Of course, we were also joined by Father John Arens, who has been part of that institution for so long.

There has always been a very strong commitment to the spiritual and religious formation of the young men at St. Sebastian’s and to instilling in them a strong Catholic identity and commitment to the values of the Gospel and the teaching of the Church.  For that, I’m very grateful to Bill Burke, the faculty, and Father Arens.

Wednesday, I celebrated the funeral Mass of Father Charles Salamone at St. Patrick’s in Watertown, the parish he had been helping out at after his retirement.  Bishop Reed is, of course, the pastor at St. Patrick’s, and he concelebrated the Mass with us.

Father Salamone was chaplain at St. Elizabeth’s Hospital for 25 years and had an extraordinary ministry there, caring for the sick and ministering to doctors, nurses, and the families of patients.
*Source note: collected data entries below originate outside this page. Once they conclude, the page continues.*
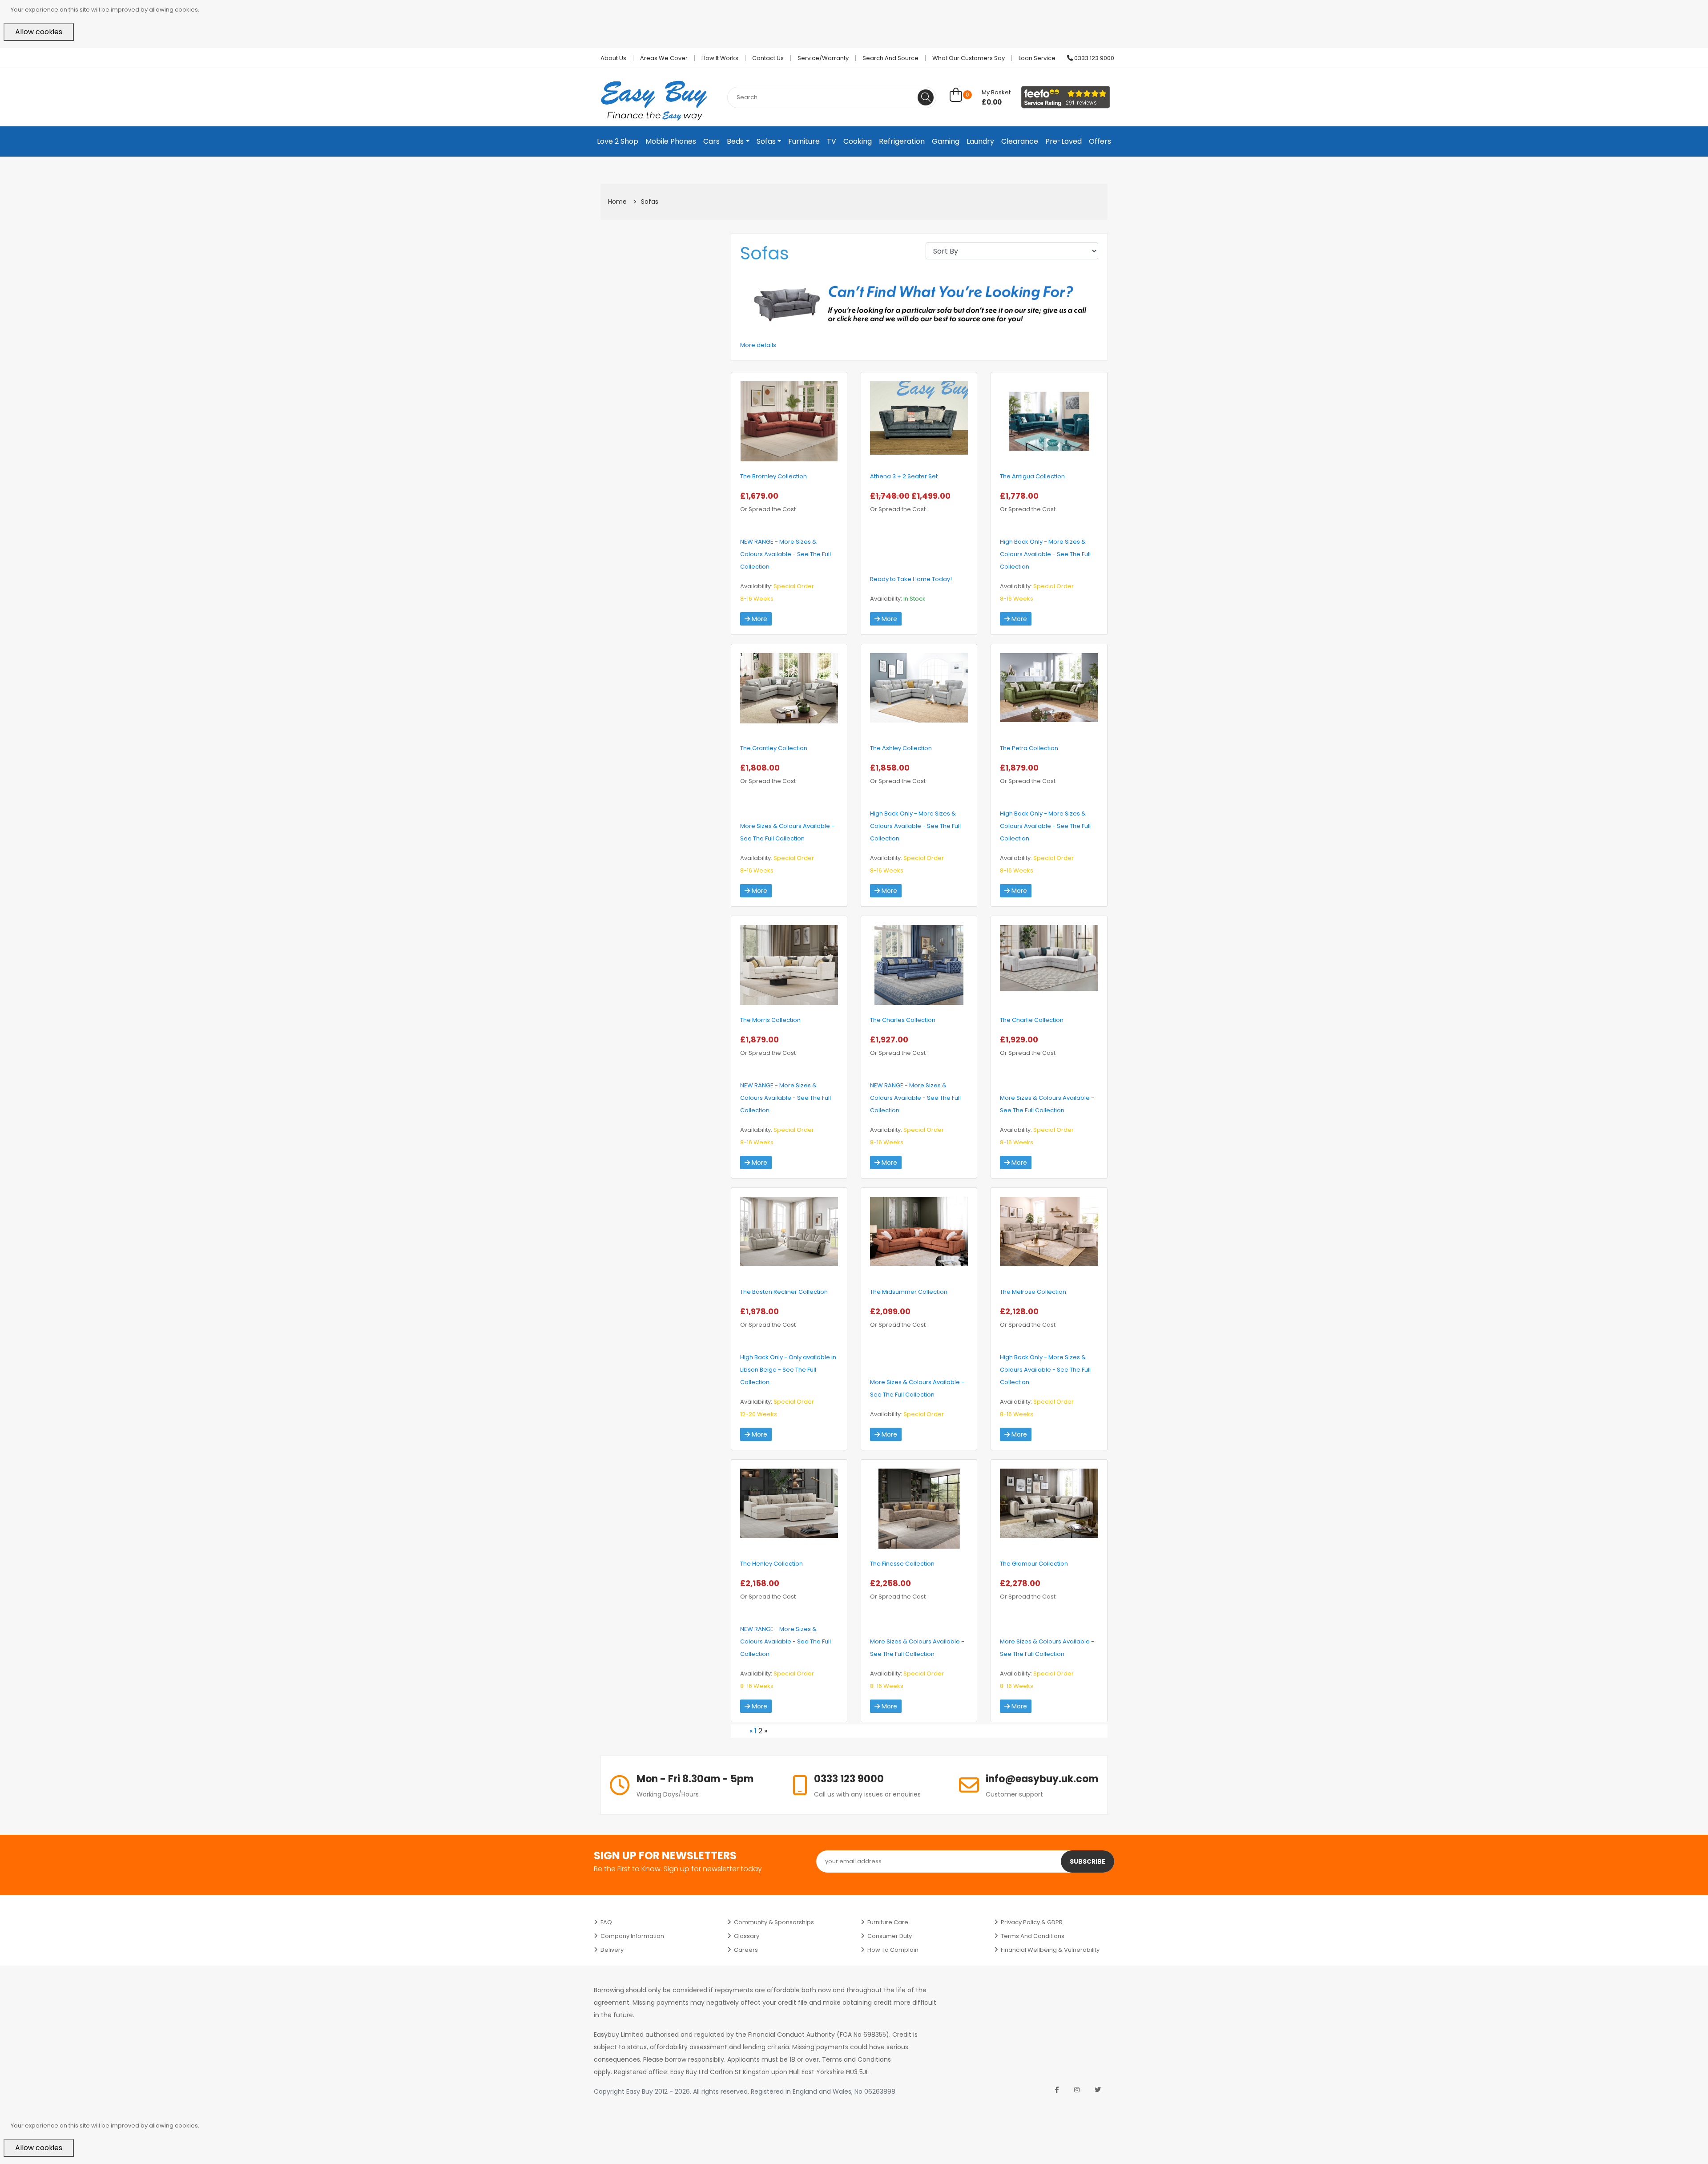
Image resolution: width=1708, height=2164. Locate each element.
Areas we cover (664, 58)
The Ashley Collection (901, 748)
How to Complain (892, 1950)
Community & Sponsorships (774, 1922)
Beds (735, 141)
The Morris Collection (770, 1020)
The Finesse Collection (902, 1563)
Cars (711, 141)
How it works (719, 58)
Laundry (980, 141)
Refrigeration (902, 141)
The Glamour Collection (1034, 1563)
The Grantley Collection (773, 748)
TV (831, 141)
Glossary (746, 1936)
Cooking (857, 141)
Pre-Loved (1063, 141)
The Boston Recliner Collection (784, 1292)
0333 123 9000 (1093, 58)
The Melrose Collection (1033, 1292)
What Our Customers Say (968, 58)
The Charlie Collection (1031, 1020)
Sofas (766, 141)
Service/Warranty (823, 58)
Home (617, 201)
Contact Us (768, 58)
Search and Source (890, 58)
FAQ (606, 1922)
His dear friend, Father Al Butler, preached the homily and had many wonderful anecdotes and stories of how thoughtful Father Salamone was.

He also mentioned how good he was with all the different religious communities of women and was so attentive to their needs.  He reported how, once, Father Salamone was visiting the Trappistines, and they mentioned that they had lost their llama.  Father Salamone said, “Order another one, and I’ll pay for it.” As they were leaving, Father Al said, “Do you know what llama is?” and Father Salamone replied, “I have no idea.”

Two months later, Father Salamone got a bill for $1,700 for the new llama!

I said that I had seen that llama during my visits to the Trappistines, but never knew that he was the benefactor who provided it.

I also commented that we have a painting of the patroness of the Capuchin missions, the Mother of the Divine Shepherd, in the lower Church of the Cathedral of the Holy Cross that I brought back from Peru.  In this painting from Peru, Our Lady is surrounded not only by sheep but also by llamas because they say that a llama is better than a sheepdog in caring for the sheep.  The llamas scare away predators and make sure the sheep are safe, come in at night and have enough to eat.

I said that is the kind of shepherd that Father Salamone had been to people for so long.